Civiles aprendiendo medicina de combate
La organización sin ánimo de lucro Task Force Antal fue creada por Mark Antal y Christine Quinn Antal para llevar suministros médicos y entrenamiento de emergencia a zonas de guerra.
Pero el objetivo ya no es solo ayudar a soldados. Ahora entrenan también a vecinos, profesores, voluntarios, familias y civiles corrientes. Personas que jamás imaginaron tener que tratar heridas de metralla, amputaciones o hemorragias masivas en el salón de un edificio bombardeado.
Christine lo resume diciendo que "estamos enseñando a gente común que nunca pensó que acabaría curando heridas causadas por explosiones en el apartamento de su vecino".
La amenaza de los ataques double tap
Uno de los mayores peligros actuales son los llamados ataques dobles. Rusia lanza un primer misil o dron, espera a que lleguen ambulancias y servicios de emergencia… y golpea de nuevo el mismo lugar. Eso obliga a retrasar las operaciones de rescate y multiplica las víctimas.
Según explica Wells, los equipos de emergencia deben esperar cada vez más antes de entrar en una zona atacada. Mientras tanto, los primeros minutos dependen casi exclusivamente de los civiles que ya están allí.
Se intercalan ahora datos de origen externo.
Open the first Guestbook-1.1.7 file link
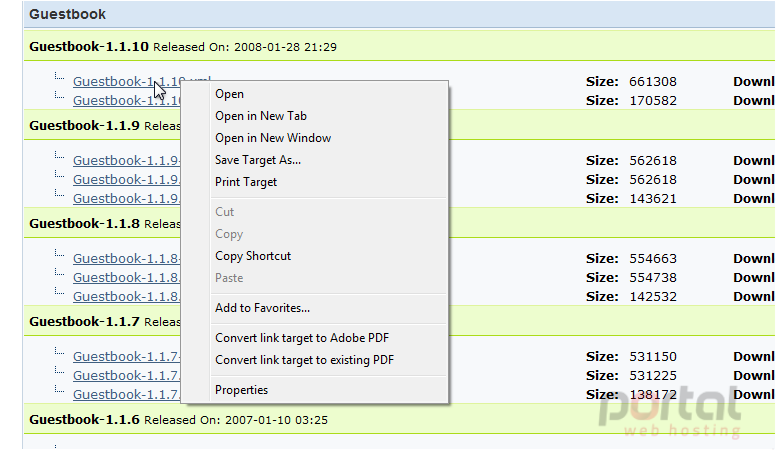The width and height of the screenshot is (776, 450). [127, 357]
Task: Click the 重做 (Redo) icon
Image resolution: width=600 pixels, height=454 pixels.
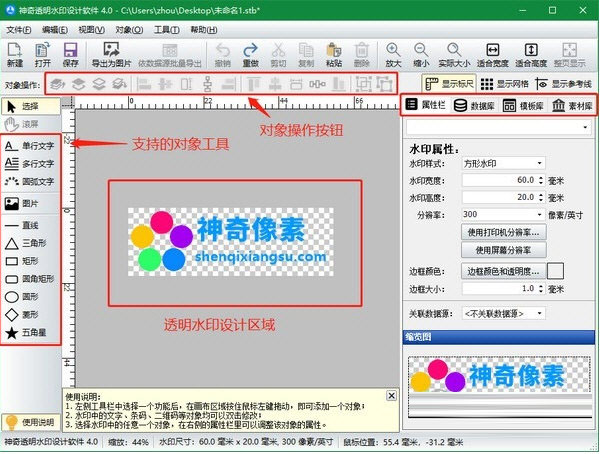Action: (x=250, y=53)
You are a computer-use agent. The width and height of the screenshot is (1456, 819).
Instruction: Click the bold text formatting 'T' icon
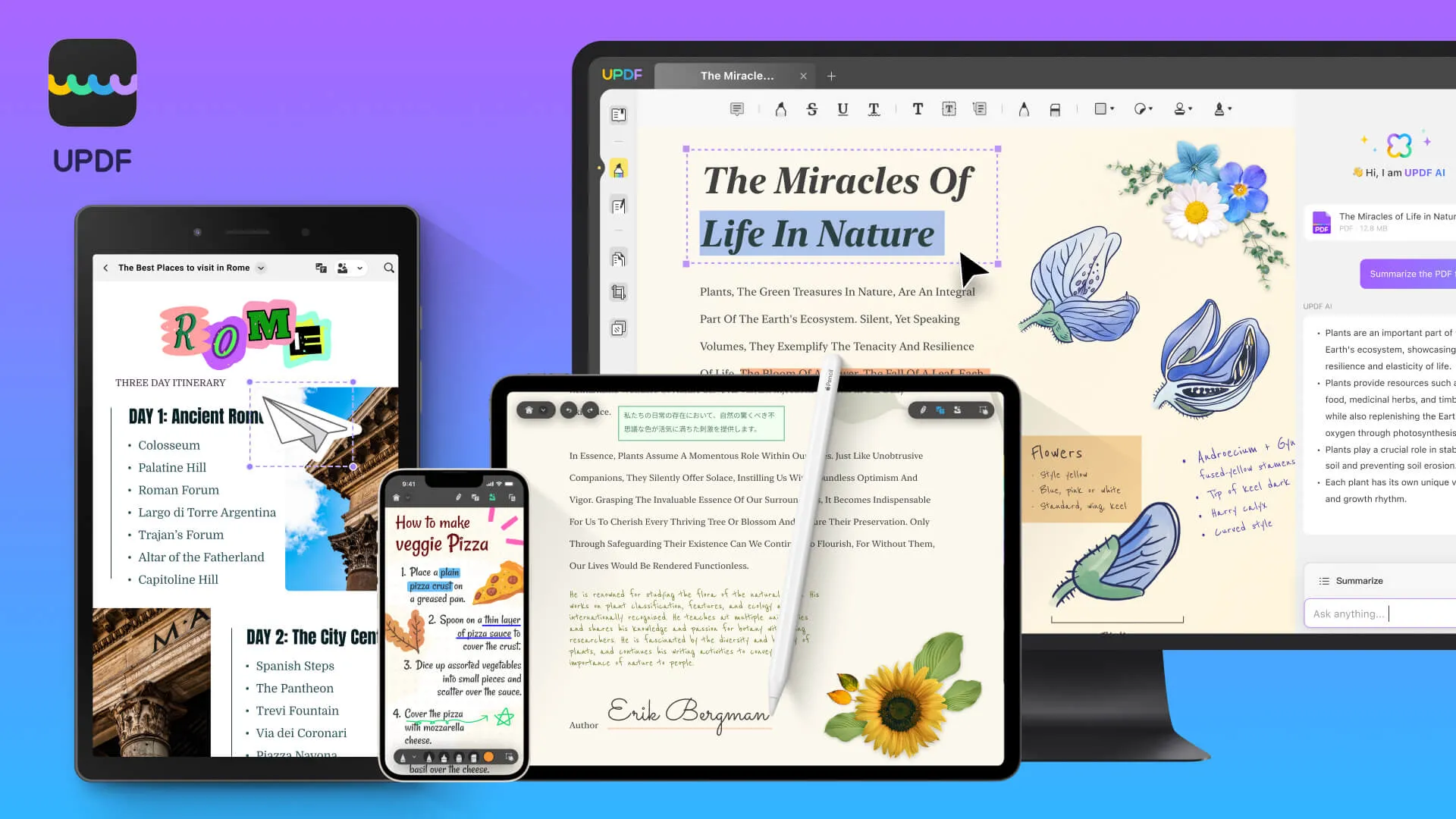point(916,109)
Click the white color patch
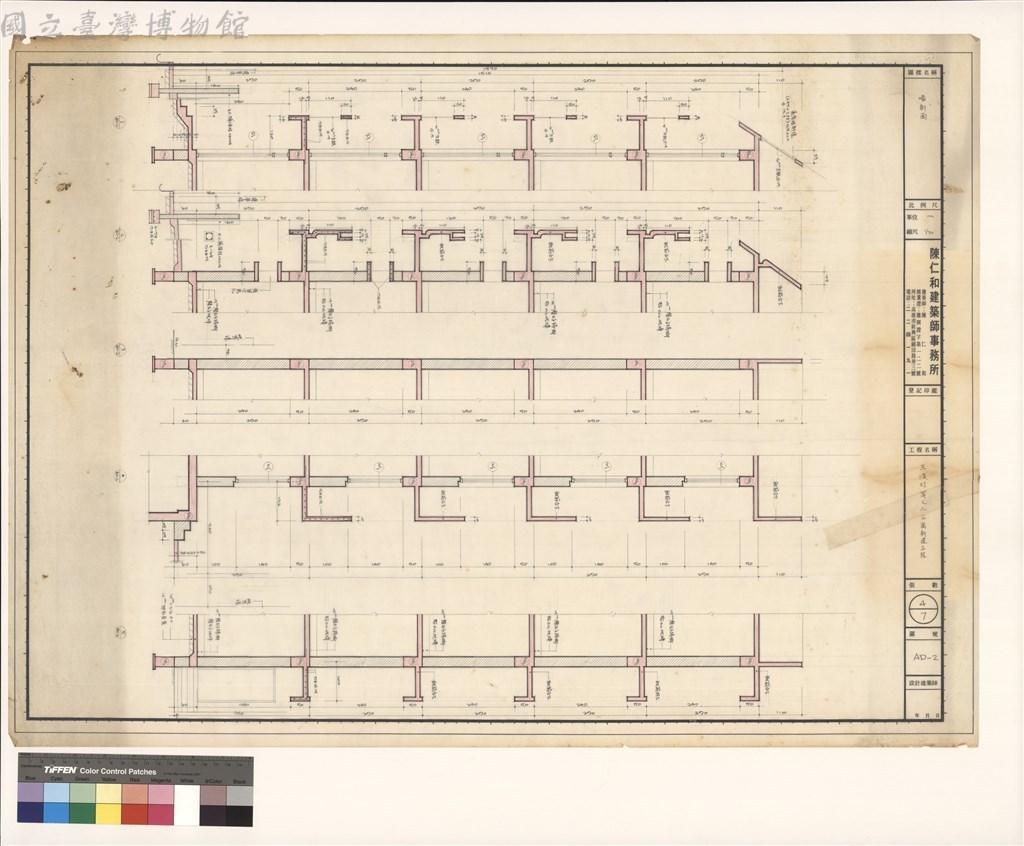The image size is (1024, 846). [x=187, y=804]
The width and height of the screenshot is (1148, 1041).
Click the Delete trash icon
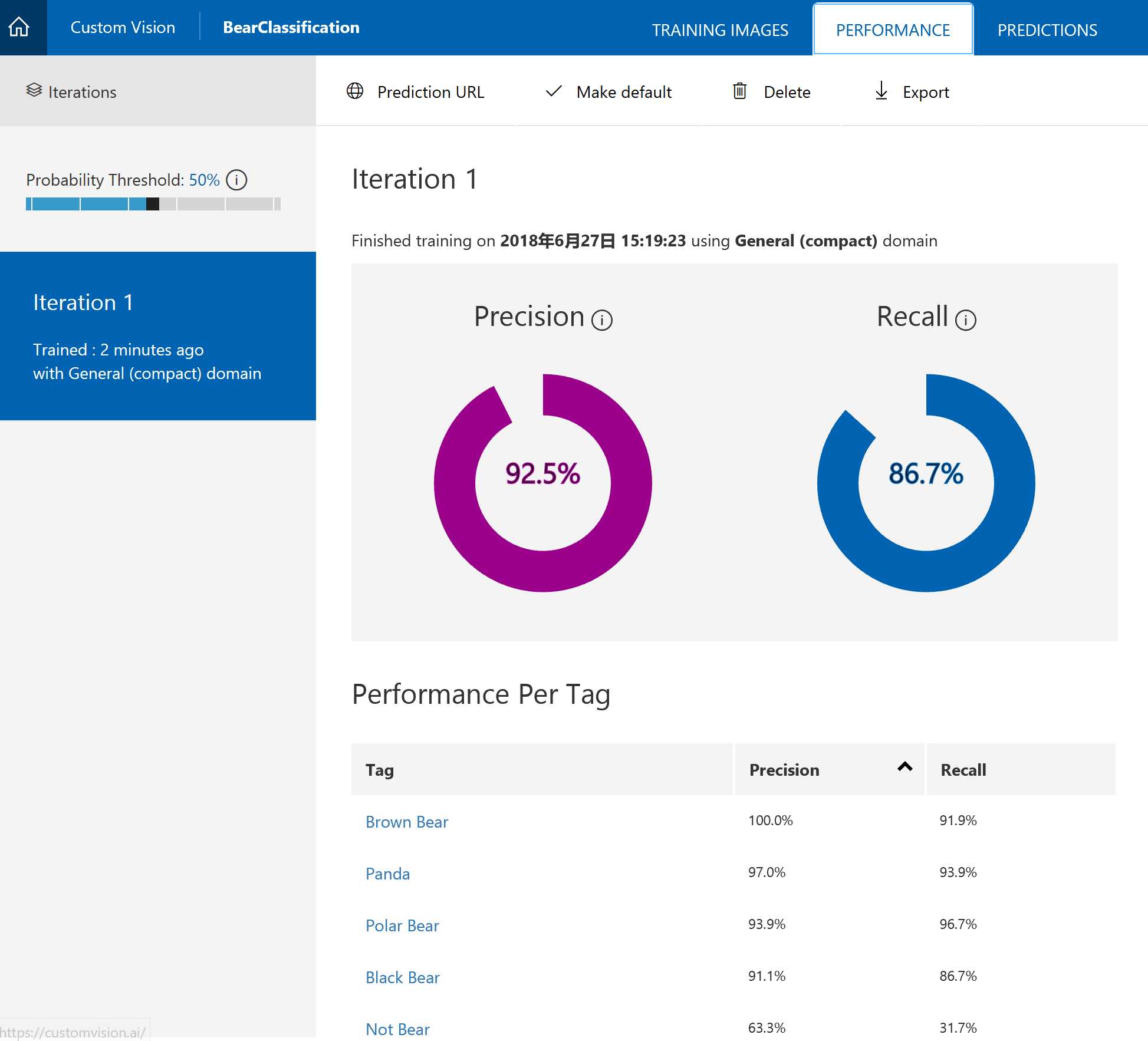point(740,90)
Por eso Task Force Antal insiste tanto en enseñar algo que parece básico, pero puede salvar vidas: detener hemorragias, improvisar vendajes, mantener el calor corporal, mover heridos sin empeorar lesiones y saber cuándo no acercarse. "Si tú también te conviertes en víctima, ya no podrás ayudar a nadie", advierte Mark Antal.
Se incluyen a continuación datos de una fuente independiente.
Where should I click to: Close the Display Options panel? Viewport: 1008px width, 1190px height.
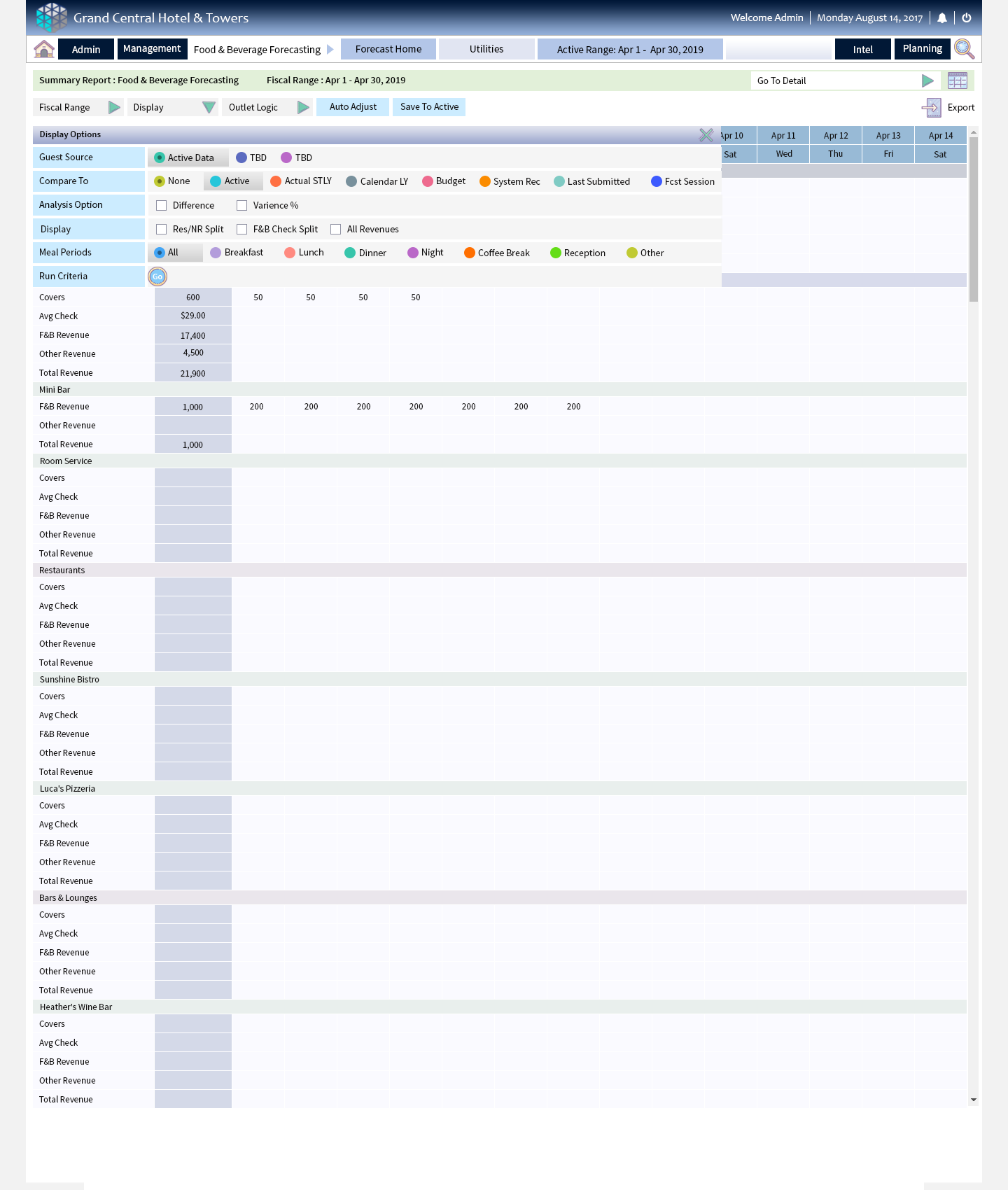pos(706,135)
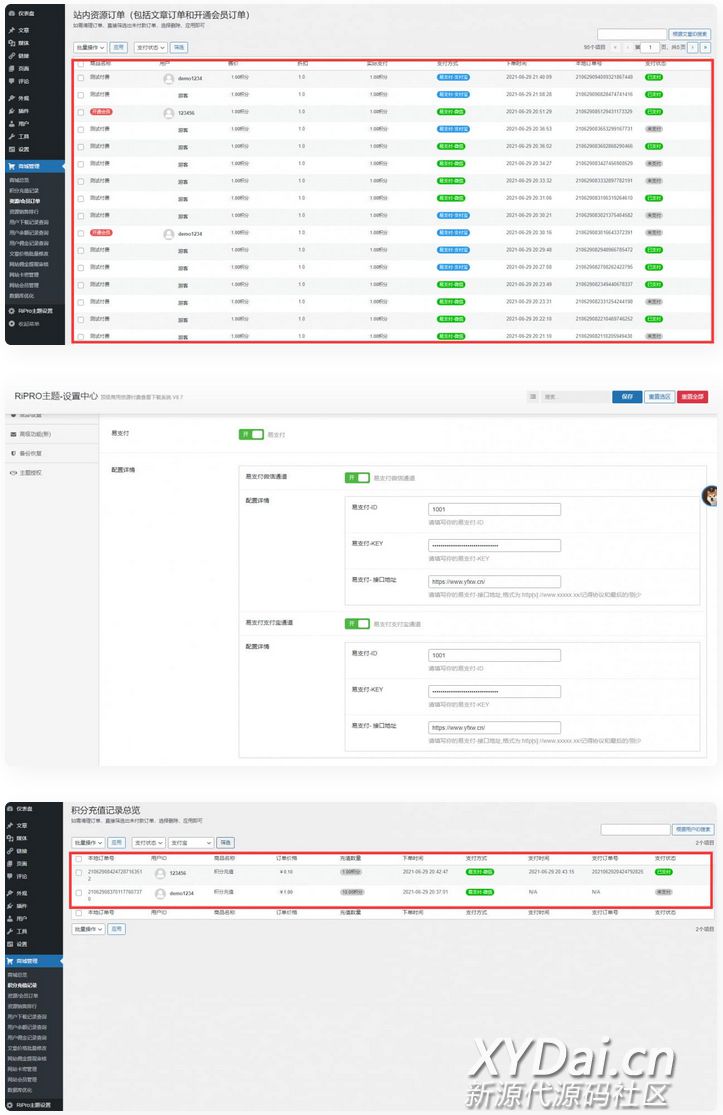The image size is (723, 1115).
Task: Open 积分充值记录 in bottom sidebar menu
Action: pyautogui.click(x=24, y=985)
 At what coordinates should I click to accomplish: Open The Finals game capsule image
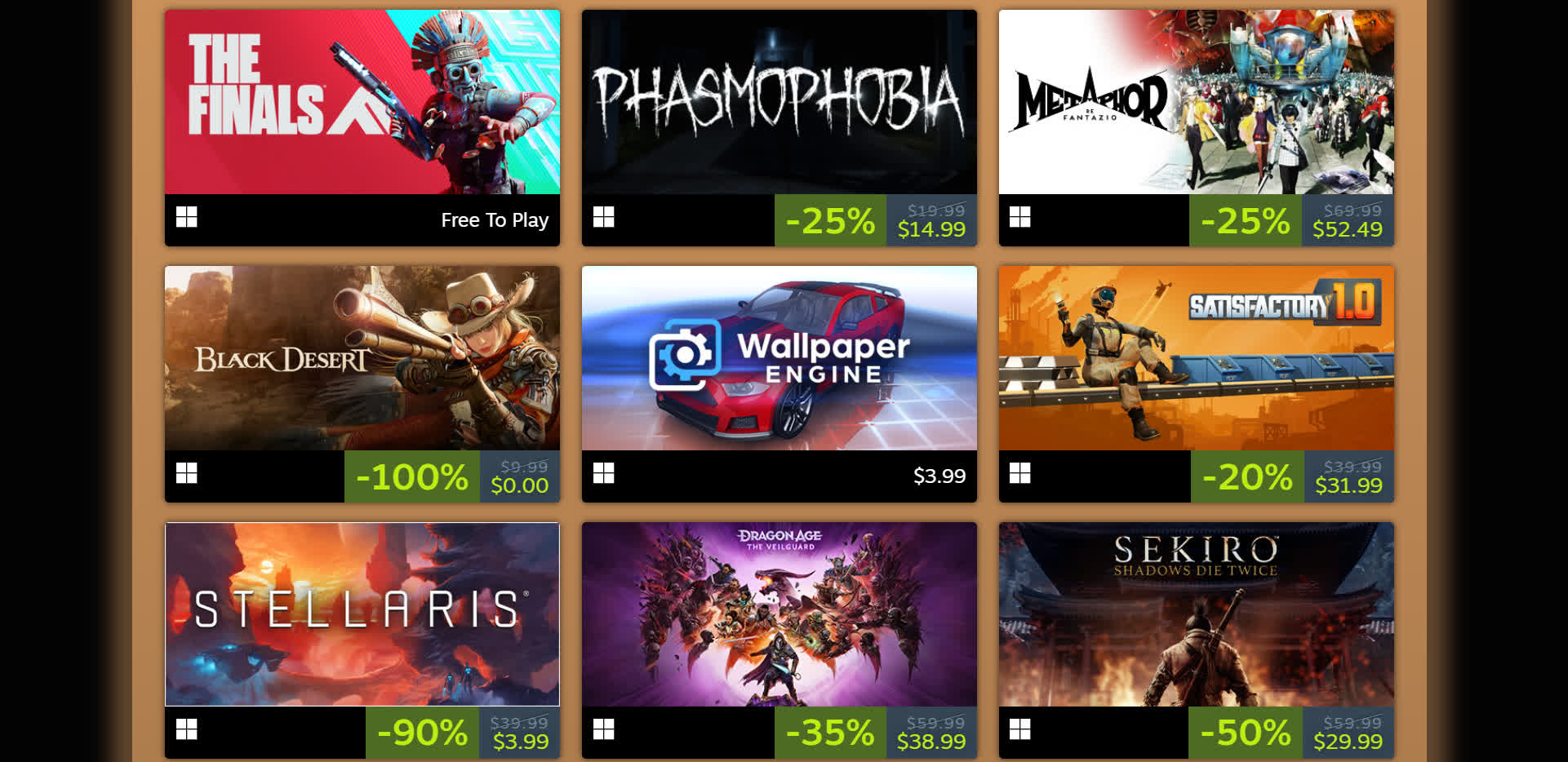(362, 102)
La guerra de drones ha cambiado también la medicina
La evolución del conflicto ha transformado incluso el tipo de heridas que predominan. Al inicio de la guerra se preparaban principalmente para disparos. Ahora, el gran problema es la metralla procedente de drones y misiles. Fragmentos metálicos pequeños, múltiples y extremadamente destructivos que pueden causar varias heridas simultáneas.
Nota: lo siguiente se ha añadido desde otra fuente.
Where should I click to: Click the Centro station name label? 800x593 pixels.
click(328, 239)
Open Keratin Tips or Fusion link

Eso obliga a enseñar conocimientos médicos que normalmente solo reciben sanitarios militares especializados. Según Christine Quinn Antal, muchos civiles ucranianos están aprendiendo niveles de atención traumática que en la OTAN rara vez se enseñan a personas sin formación médica.
Y todo ello en condiciones extremas: sin electricidad, sin calefacción, sin iluminación, bajo bombardeos y con edificios parcialmente derrumbados.
Occidente observa Ucrania como un aviso
Más allá del drama humano, muchos militares occidentales ven Ucrania como un anticipo de futuras guerras. La gran lección para Europa y EEUU es que ya no se puede asumir que habrá superioridad aérea, evacuaciones rápidas o retaguardias seguras.
Los drones baratos están cambiando completamente la guerra moderna. Y eso afecta tanto a soldados como a civiles.
Las ciudades ucranianas están demostrando que un conflicto de alta intensidad puede convertir barrios enteros en zonas de combate permanentes, donde cualquier vecino necesita saber actuar como rescatista improvisado.
"Son personas como nosotros"
Task Force Antal asegura que tiene ya listas de espera de ciudades y comunidades que solicitan formación. La demanda no deja de crecer porque los ataques rusos afectan a prácticamente todo el país. Hospitales, viviendas, ambulancias e infraestructuras civiles han sido alcanzados repetidamente desde el inicio de la invasión.
Christine Quinn Antal insiste en una idea que repite durante sus entrenamientos: "Son personas como todos nosotros. Y sus ciudades están siendo atacadas", insiste. Esa es precisamente la gran diferencia que está dejando la guerra de Ucrania: la frontera entre frente y retaguardia prácticamente ha desaparecido.